Action item:
Which lines in the material below contain the word "list"? Copy each of them.

*** Records shown ***

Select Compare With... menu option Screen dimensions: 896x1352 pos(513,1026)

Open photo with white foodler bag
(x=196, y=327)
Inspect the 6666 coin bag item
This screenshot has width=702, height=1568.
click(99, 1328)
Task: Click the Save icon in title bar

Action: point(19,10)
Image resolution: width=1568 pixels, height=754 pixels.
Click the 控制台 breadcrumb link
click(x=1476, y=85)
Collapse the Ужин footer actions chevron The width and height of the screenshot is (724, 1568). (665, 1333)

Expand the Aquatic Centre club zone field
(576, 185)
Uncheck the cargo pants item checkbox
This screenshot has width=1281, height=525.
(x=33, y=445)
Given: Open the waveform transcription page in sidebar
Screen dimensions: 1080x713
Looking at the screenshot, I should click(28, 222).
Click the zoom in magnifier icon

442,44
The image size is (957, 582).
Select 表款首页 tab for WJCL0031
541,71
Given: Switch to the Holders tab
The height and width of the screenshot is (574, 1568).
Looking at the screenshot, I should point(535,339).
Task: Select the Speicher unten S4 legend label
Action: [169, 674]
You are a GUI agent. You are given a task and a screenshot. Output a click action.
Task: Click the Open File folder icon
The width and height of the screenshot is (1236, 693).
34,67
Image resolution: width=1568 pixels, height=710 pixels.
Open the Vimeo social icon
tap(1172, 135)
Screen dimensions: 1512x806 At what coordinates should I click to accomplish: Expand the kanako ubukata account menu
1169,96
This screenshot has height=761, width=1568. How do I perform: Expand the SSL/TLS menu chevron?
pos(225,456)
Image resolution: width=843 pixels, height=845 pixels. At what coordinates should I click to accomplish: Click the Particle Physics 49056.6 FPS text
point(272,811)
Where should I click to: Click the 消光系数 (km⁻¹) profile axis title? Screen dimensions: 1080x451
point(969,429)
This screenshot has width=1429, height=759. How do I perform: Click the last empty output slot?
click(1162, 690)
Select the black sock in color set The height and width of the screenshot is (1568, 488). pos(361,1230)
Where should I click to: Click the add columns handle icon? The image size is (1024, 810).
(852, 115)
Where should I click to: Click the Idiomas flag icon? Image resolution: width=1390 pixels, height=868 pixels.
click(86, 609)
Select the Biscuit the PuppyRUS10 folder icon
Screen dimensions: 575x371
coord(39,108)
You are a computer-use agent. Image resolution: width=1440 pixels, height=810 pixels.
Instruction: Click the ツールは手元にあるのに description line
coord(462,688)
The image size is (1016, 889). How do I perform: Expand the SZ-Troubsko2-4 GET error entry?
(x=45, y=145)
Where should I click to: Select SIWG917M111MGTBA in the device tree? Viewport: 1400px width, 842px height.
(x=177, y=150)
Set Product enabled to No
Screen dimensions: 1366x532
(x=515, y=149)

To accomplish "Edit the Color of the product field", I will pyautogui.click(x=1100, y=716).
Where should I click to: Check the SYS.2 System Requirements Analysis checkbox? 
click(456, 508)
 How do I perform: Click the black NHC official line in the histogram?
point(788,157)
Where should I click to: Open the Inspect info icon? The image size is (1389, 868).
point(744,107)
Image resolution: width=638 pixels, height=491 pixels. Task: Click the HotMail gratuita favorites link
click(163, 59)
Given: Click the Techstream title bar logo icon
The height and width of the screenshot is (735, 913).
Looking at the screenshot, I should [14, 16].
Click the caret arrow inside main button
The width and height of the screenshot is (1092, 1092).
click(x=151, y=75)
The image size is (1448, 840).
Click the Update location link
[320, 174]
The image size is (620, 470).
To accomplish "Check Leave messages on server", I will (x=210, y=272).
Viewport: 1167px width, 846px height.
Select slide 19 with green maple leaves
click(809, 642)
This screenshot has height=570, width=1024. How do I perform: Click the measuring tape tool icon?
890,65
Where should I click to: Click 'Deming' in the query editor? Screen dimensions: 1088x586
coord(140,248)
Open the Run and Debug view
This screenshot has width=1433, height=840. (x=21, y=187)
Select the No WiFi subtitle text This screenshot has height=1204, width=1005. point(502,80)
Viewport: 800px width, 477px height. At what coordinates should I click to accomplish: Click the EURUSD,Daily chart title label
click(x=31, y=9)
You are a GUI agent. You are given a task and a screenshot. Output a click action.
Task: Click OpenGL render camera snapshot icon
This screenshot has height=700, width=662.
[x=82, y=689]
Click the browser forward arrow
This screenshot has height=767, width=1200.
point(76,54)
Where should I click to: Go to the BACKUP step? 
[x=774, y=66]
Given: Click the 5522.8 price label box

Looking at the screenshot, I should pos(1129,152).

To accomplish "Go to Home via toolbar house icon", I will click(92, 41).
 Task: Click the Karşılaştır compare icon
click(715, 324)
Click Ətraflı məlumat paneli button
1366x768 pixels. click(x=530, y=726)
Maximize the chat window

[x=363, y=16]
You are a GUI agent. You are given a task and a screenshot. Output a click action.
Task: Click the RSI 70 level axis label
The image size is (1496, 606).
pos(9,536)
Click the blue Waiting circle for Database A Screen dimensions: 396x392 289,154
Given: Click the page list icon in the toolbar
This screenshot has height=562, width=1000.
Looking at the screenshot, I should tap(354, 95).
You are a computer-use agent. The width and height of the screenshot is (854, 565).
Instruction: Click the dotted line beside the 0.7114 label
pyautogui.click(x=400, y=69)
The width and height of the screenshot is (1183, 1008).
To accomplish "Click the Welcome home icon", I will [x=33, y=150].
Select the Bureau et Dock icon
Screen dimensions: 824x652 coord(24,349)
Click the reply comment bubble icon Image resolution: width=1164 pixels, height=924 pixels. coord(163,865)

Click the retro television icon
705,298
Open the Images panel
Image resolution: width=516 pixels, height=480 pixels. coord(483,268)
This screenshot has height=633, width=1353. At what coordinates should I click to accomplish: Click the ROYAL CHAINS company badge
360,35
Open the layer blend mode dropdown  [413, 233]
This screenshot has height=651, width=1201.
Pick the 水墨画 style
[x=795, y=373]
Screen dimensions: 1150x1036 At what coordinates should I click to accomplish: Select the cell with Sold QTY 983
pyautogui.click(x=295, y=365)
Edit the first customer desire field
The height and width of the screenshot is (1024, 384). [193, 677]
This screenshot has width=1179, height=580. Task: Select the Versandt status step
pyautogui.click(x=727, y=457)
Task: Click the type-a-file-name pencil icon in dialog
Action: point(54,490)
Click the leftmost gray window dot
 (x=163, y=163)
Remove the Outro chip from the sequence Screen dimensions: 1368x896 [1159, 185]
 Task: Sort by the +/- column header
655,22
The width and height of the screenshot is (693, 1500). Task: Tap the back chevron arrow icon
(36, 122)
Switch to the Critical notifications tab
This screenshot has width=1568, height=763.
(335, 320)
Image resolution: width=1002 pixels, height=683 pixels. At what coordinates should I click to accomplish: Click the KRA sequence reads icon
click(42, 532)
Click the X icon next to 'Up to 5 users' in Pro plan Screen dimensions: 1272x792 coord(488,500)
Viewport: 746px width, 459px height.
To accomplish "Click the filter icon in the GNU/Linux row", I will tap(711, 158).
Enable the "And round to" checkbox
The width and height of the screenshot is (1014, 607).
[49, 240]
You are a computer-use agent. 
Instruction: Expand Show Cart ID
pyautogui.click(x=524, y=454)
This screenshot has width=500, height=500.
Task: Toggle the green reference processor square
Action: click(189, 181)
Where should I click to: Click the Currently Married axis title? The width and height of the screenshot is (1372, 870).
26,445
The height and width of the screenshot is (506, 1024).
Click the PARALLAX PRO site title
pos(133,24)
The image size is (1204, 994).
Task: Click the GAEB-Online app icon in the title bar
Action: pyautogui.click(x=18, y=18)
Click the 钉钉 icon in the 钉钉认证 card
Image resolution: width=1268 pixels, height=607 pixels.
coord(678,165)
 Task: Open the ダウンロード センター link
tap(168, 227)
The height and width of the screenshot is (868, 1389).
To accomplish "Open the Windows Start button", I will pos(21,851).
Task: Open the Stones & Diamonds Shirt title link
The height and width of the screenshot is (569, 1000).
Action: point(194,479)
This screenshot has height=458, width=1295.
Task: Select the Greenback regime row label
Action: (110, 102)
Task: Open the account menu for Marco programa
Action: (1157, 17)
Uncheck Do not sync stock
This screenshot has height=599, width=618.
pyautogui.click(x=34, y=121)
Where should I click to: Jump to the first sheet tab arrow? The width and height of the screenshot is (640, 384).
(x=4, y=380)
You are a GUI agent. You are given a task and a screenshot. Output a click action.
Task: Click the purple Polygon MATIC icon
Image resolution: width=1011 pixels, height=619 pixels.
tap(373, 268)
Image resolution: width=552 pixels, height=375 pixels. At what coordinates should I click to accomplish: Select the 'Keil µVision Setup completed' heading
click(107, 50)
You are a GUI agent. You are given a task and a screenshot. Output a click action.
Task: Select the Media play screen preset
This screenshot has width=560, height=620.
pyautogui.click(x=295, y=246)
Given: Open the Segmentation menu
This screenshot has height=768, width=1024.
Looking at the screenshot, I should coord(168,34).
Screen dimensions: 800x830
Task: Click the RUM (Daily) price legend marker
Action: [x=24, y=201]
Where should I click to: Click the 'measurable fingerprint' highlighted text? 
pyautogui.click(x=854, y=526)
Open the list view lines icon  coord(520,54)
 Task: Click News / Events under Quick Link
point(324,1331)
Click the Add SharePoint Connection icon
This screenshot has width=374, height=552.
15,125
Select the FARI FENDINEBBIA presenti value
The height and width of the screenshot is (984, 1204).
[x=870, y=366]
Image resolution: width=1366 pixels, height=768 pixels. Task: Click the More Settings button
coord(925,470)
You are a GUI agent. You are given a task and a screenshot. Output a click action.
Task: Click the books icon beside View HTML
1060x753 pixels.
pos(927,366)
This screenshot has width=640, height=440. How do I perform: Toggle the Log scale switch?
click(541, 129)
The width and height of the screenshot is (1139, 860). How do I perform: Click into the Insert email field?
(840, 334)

***

Expected answer:
Given: Click the page list icon in the toolbar
Open the list view lines icon  coord(520,54)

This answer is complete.